I think this was about the moment that I felt the urge to jump in among
them. When I saw them share their faces with me. Already hearing the sounds of
their spouts, imagining the very-live water with their bodies filling it,
knowing the desire in my outstretched hands, paddle forgotten—I wanted to join
their watery, wondering glee.
The kayaks were soon close to a pod, floating among the grey, zipping
neighbors while I tucked the paddle and untucked my legs. And then, I got wet—I
plunged. At that point our moment-sharing began. We were starting to join one
another in heart and body. It wasn’t until some seconds of human “eep” noises
and very human splashing that we began to breathe in the same place.
A spout-blow erupts behind me, and soon we are alongside one another,
both looking. Both our hearts whirring, as the feelings in the water tell us.
Here we are! Here we are in the same ocean, breathing the same air at the same
time in the same place.
As each dolphin streams by, we feel the untempered, unmediated immersion
taking place. I forget the expansive cold of ocean on my unsheltered,
unaccustomed skin, and we all seem to forget that there is anywhere else to be.
We are two kinds of persons sharing a moment of mutual wonder, peering at each
other, each exploring the sounds the other makes, attracted to one another’s movements.
One blows a spoutful alongside me, and then we begin to circle together. We
circle—one of us only spinning, the other of us encircling. We are together,
incredulously so. Inhalation is less of a focus than exhalation in noises of
exquisite bliss, human sounds incoherent to any verbal language. I cannot speak for the dolphins, but as for my
voice I express to my hosts my joy and gratitude for these moments. Their eyes
invite, my eyes watch from above the water, albeit closer.

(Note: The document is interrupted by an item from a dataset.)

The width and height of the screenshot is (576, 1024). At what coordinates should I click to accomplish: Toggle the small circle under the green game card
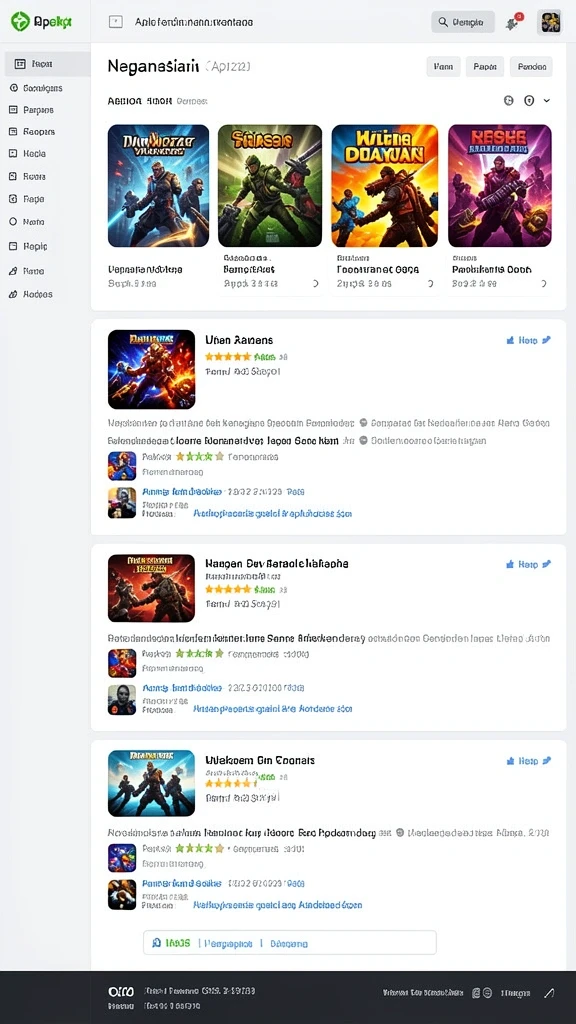315,284
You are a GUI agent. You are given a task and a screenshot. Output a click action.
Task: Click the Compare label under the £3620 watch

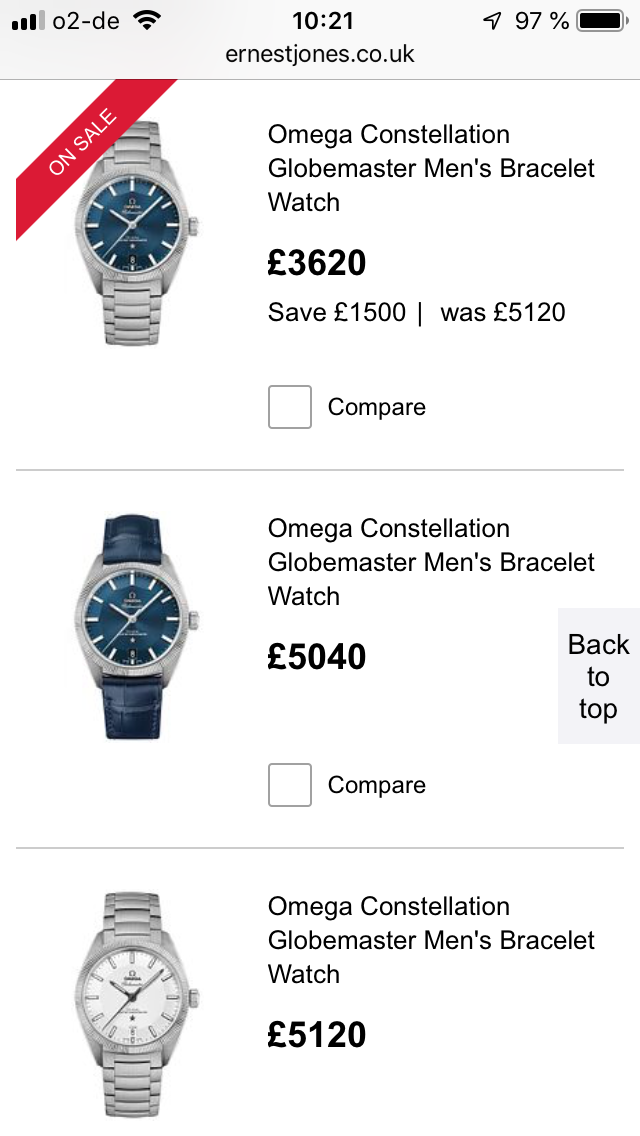pyautogui.click(x=376, y=407)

But a jilting realization: the experience together was incomplete. I was
still trying to be other, observing the crowd around me from a head above them,
breathing and calling and seeing in my home medium. I had to breach the gap.
They had shown me to dive, to put my face in their water, just as they had dived
their face into the air for me. We had to meet on their terms in order for this
to be a moment of true mutual self-giving.

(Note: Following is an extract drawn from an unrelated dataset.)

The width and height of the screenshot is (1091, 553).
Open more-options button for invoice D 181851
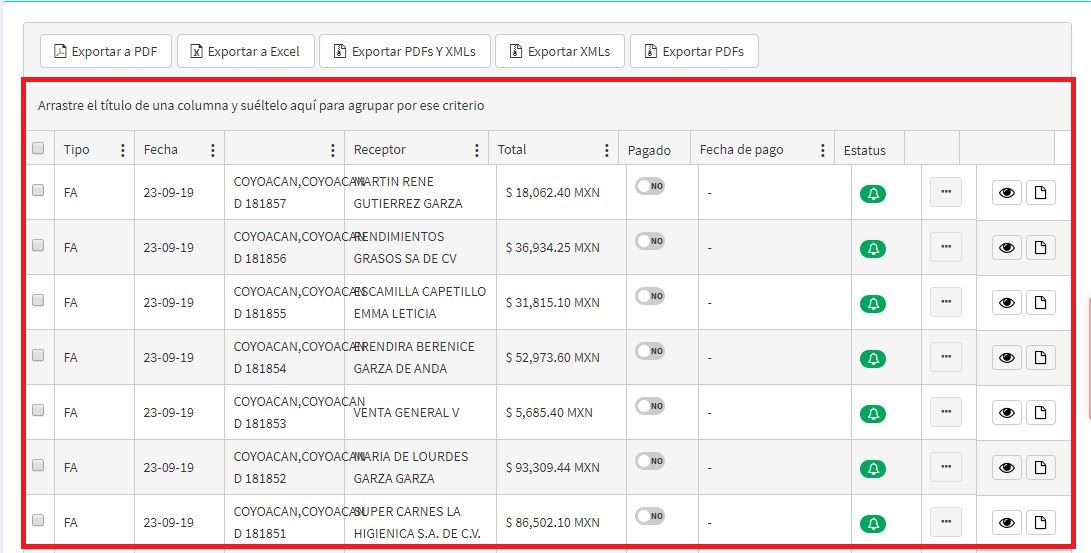pyautogui.click(x=945, y=522)
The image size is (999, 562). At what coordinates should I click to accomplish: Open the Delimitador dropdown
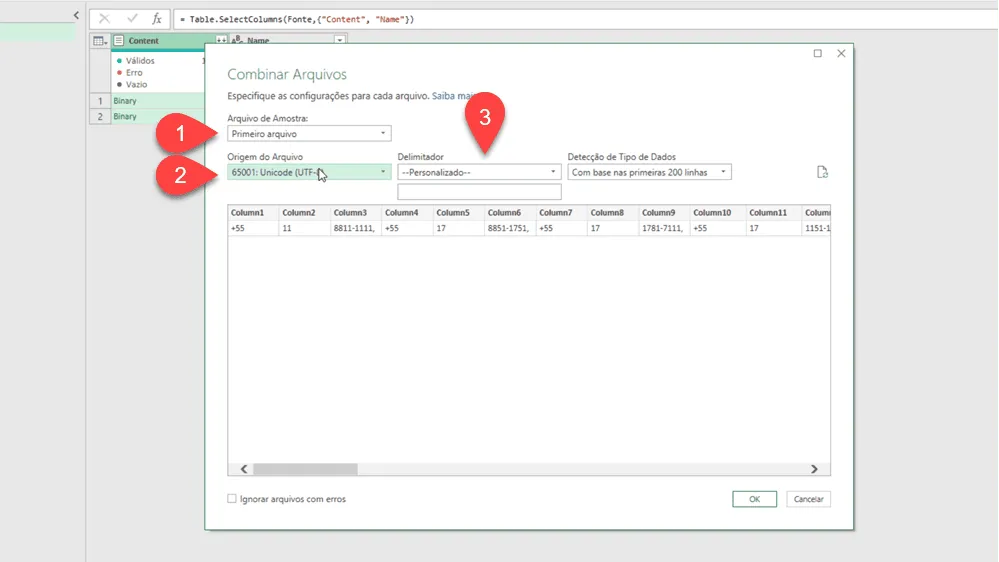[x=479, y=172]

I breathed in. Tihei mauriora. And I dived down with eyes closed. With
closed eyes, it seemed that my ears were also shut. This rendered my diving
pointless, as I was closed to them. I was still thinking of “me” and “them.”
They had been showing me from the start, that it was in the eyes, faces, to
share a moment. No screens, no inorganic lenses, no filters, no plastic, no
wires. In order to become “we” with them, I had to open my eyes.
On the next dive, all eyes are open. There is someone there! Someone else
is coming, too! And so quickly, how incredible. Look, this one is showing the
bright white of smooth tummy. We both have those—those white, vulnerable
tummies with belly buttons. Expressions of beauty and gratitude journey from
heart to heart through the waves. Amazing how quickly we pass and are far from
one another. Humbling how soon one of us needs air. Astounding how deftly one
of us brings tail over face in a backflip. Grounding how slow and impotent one
of us is in this ocean. Breath. Back under again, and resurges the joy. One of
us thinks perhaps that it is selfish to keep our heart calling for more as we
encircle, as we dance. What right, what grounds, has this one to ask for this
wonder-love dance to continue? But—tihei mauriora. We share the breath of life,
and we invited each other to this moment. We each are asking for the joy our
hearts now share to keep traversing the waves. After all, our skill is not
equal here. Some of us could leave one behind as soon as we wished.
The moment is ending. Once again I was in the kayak. As one of us sent
out waves of thankfulness, and I realized it was me, my heart recognized what
emotionally capable and social creatures they are. I sensed that our sharing was
over. I then sent out love along with joy, focusing my core on expressing aroha…
From now on,
I was I and they were they again. I’ll only be adding between us more barriers:
jacket, plastic of the kayak, van, roads, house. I must be on land, they must
be in the water. But for that moment, we were we, together, on dolphins’ terms.
For that one moment, I felt their closeness and strength. And I left changed,
bettered, enriched; I left with clarity on what beauty is. I left less confused
by or strange to these creatures. And that is a gift, a good gift, given by
receivers and givers, persons with agency and sociality, imaging God in our
interactions. What a dance, what a song—together.
**nota bene: tihei mauriora - behold the breath of life**
How altogether lovely--so glad you dived in!